At some point they had found a spot on the cobbled ground against one of the walls of the square, hidden behind one of the tables laid out for revellers to sit and drink at throughout the night. The table is empty now, as is most of the square, only the most committed festival goers still swaying about on the dance floor with their partners, half drunk, to the slower songs the musicians play now.

Yaz and Tiana have been sitting, shoulders and thighs pressed together, leaned against the wall, swapping quiet words and looking up at the few stars they can see past the lanterns still burning in the square.

“You should see the stars in my home, Yaz. They burn so brightly. I miss them.”

Yaz shifts her head until she is looking at Tiana. “Yeah? I’d like to see them sometime.”
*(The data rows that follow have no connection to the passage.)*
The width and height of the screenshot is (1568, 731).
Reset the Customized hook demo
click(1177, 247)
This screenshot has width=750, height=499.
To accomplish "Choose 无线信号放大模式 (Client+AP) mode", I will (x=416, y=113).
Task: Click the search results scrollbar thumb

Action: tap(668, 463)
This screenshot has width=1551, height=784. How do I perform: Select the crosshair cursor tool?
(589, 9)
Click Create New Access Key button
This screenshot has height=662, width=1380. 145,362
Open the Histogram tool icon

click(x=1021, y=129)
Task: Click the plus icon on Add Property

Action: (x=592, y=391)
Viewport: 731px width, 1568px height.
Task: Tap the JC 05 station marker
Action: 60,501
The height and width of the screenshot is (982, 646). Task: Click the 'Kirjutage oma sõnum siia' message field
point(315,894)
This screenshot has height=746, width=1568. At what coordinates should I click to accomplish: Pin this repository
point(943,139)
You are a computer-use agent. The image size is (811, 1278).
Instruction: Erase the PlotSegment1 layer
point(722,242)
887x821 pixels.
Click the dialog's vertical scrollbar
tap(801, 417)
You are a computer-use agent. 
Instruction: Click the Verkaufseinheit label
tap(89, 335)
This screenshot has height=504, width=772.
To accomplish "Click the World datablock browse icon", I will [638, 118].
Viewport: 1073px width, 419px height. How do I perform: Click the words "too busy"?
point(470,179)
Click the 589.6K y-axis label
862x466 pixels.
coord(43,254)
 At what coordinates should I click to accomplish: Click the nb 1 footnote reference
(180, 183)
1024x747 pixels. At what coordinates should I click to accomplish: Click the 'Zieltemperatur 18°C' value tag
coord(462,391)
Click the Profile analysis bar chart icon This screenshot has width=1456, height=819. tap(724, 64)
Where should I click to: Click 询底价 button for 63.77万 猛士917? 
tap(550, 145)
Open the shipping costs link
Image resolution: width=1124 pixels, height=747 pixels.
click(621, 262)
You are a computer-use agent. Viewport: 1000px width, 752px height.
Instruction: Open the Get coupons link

Tiana turns to her with a smile. “I’ll show you! You’d love it!”

“Ok.”

They hold each other’s gazes, the smile falling from Tiana’s face, everything suddenly becoming so much more serious. Tiana’s gaze drifts down towards Yaz’s mouth, and a hunger like nothing Yaz has ever felt before flares to life low in her belly. She looks at Tiana’s mouth too, sees the way her tongue flicks over her pink lips, and Yaz distractedly brings a hand up to stroke across Tiana’s jaw.  Barely aware that she’s done it until she registers how smooth her skin is, how beautifully it contrasts against her own. Loving the way she can see and hear and feel the little hitch in Tiana’s breathing.

“Can I kiss you?” Yaz whispers.

Tiana’s eyes flutter closed, “Yes please.” She breathes back.

And Yaz leans in, brushes her nose with her own. Inhales Tiana’s scent, so similar to the bluebells she had found on her dress earlier that evening. And presses her lips to hers.

She’s aware for a split second, of the softness of her mouth, of the taste of honey bursting across her lips, of the way fireworks flash behind her closed eyes.

And then she’s aware of nothing, because everything goes black.